Father Martín Gusinde, ethnologist, was the only white man invited and as an ushipin initiate he participated in the ceremony.
During the ceremony the Yagán people sang to distract themselves, and to drive away to the Yetahite, enemy and malignant spirit, jealous of the accomplishments of the Chiejaus.
They also struck the walls of the Marma with sticks and branches, to frighten the spirit.
The dance was one of the favoured parts of the ceremony and it took place at the end of the night. Each dance received the name of the animal, which it imitated. " The Yagán people are true artists in the representation of these animals ", says Aureliano Oyarzún, who was present at such a ceremony.
The creation of all the existing one was known like Watauiwineiwa. In spite of having coincidence on the matter, Watauiwineiwa was not adored, according to as traditionally the dominant society it has understood the theism.
The healers or shamans were important for the Yagán people. They called them Yekamush, that could heal patients, cure emotional imbalances, and invoke the spirits.

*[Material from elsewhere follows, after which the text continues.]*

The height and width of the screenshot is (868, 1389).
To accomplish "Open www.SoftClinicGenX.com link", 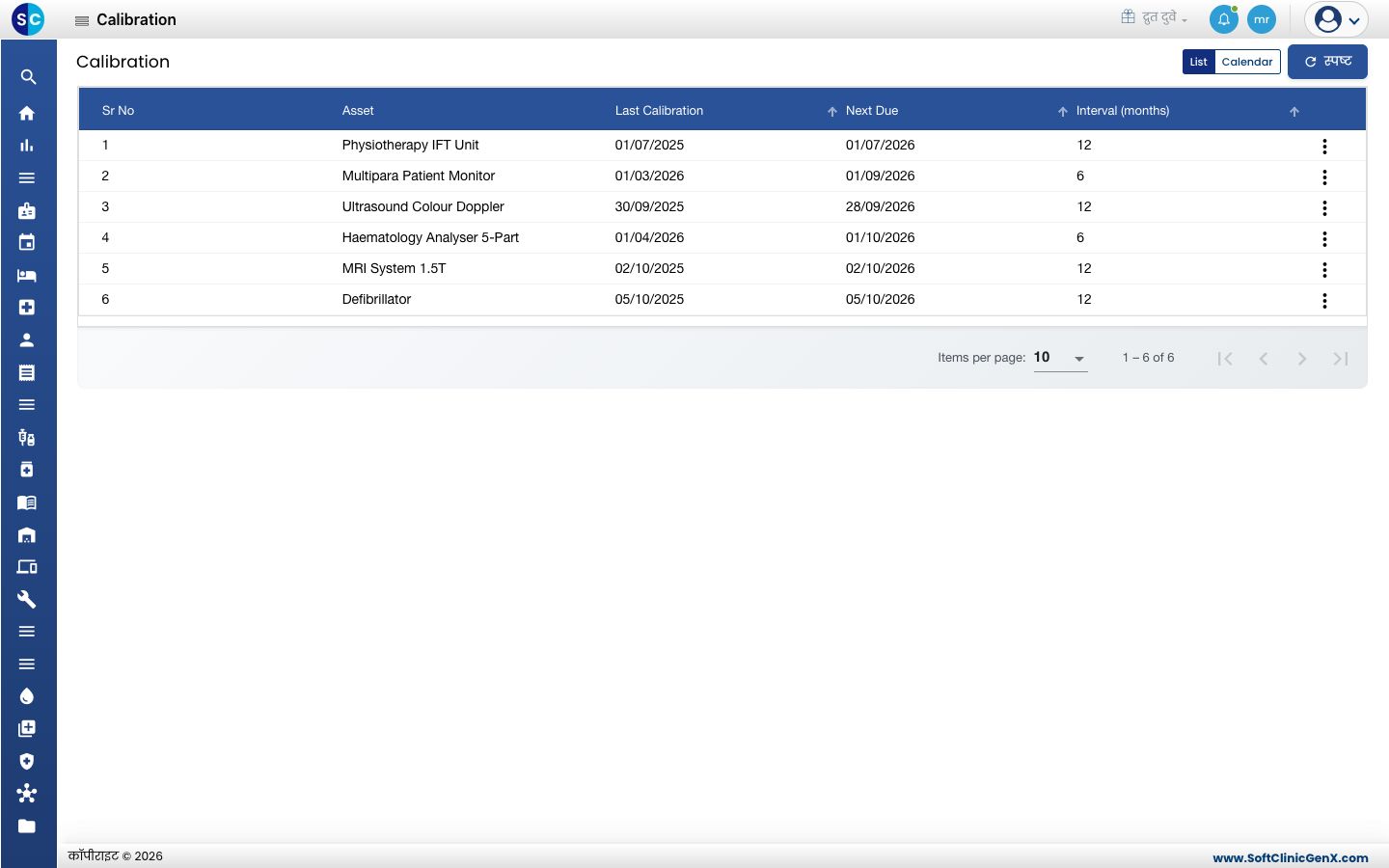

Martín Gusinde, Ethnologer described as a wizard acted: "(...) the wizard arranges itself to act by means of a long song, calling in this form to the spirits so that they help to him. Nothing must bother nor distract its attention; it prefers to see single with that they request his Help to him, which feel or they tend before him. Between songs and smooth balances of the trunk "it is reuniting in a certain place the sickly matter", absorbing it violently with his lips. Immediately escupe in the palm of the hand and blows it later ".
The Yagán Flood.
This legend tells about how long ago the moon fell into the sea, making it rise, as the water in a bucket rises, when a great stone falls inside.
The only survivors of the flood were the lucky inhabitants of Gable island (in front of Port Williams in the Beagle channel), which broke off from its bed in the ocean and floated freely in the sea.
Soon to the surrounding mountains were covered with water and the people of Gable island saw nothing but water on the horizon.
The island did not go drift, it must have anchored somehow and when the moon eventually appeared it emerged with its load of human beings, guanacos and foxes, populating the world once again.
The Chiejaus was a veritable school for tribal customs, norms and knowledge necessary for the survival of the community. A fundamental principle in the life of these canoeists was learned:
"We, men and women, first of all must be good and useful to the community ".
The Chiejaus took place every five years and all the adolescents assisted. A marma, or cabin, was constructed for the occasion; the size of which depended on the number of godfathers, disciples and teachers.
The heads of families decided on the site where the marma was to be built, many months before.
This Yagán school could last up to five months, since its duration was not predetermined.
They proceeded as follows:
The director of the ceremony painted his body white with cross-sectional red lines. The participants were adorned with spots and lines of colours that represented different supernatural beings from the Yagán world.
They used neckless and red, black and white paintings, depending of the ocassion.
All this details would have important simbolic significations.
Both sexs would like to adorn themselves with paintings, necklaces, brecelets and ankle supports. The paintings could cover the face, the body and sometimes other members. The colors that would be used were the red one, the white and the black, creating simple designs based on rays and points very varied. The face and corporal painting formed part of many rituals and norms of courtesy. In addition it was used to communicate moods or the circunstances in which was its carrier.